Locating regressions and bugs

Suppose you update TMB and suddenly your model runs slow or has other issues. To find the commit that caused the problem, we can apply 'git bisect'.

  1. Clone a fresh adcomp folder and cd adcomp.

  2. Copy a selfcontained test example e.g. 'mymodel.R' and 'mymodel.cpp' to this folder.

  3. Make R-script 'bisect.R' containing:

    ## Re-install TMB and re-compile model:
    system("make install")
    library(TMB)
    system("rm -f *.o *.so")
    compile("mymodel.cpp")
    ## Run model under restricted permissions
    status <- system("ulimit -t 20; R --vanilla < mymodel.R")
    if(status != 0) stop("Fail")

    Here 'ulimit -t 20' interrupts the model run if it takes more than 20 sec.

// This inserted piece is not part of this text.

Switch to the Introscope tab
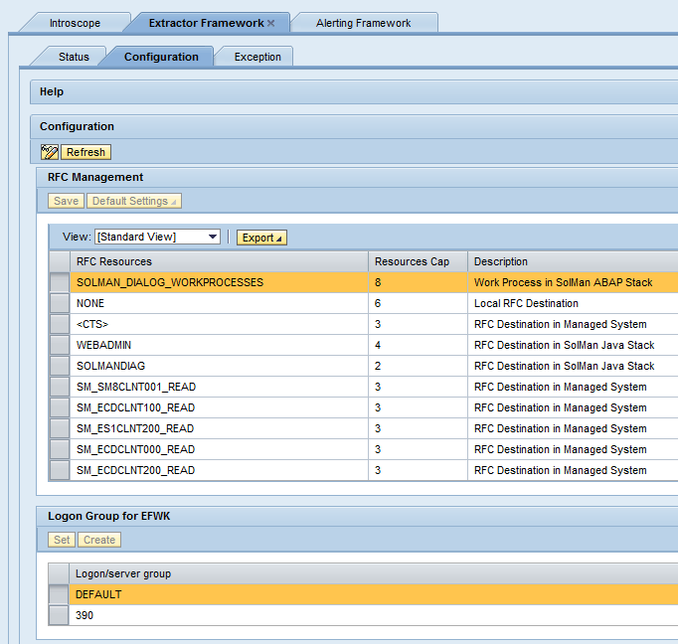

Alternatively 'ulimit -v 100000' would trigger interruption if the model uses more than 100Mb.

  4. Make an executable shell script 'bisect.sh' containing:

    #/bin/bash
    R --vanilla < bisect.R
  5. Verify that the script fails now and that it worked e.g. 40 commits ago:

    git checkout master
    ./bisect.sh
    git checkout HEAD~40
    ./bisect.sh
  6. Now we can start bisecting:

    git checkout master
    git bisect start
    git bisect bad HEAD
    git bisect good HEAD~40
    git bisect run ./bisect.sh

    The first bad commit will be displayed.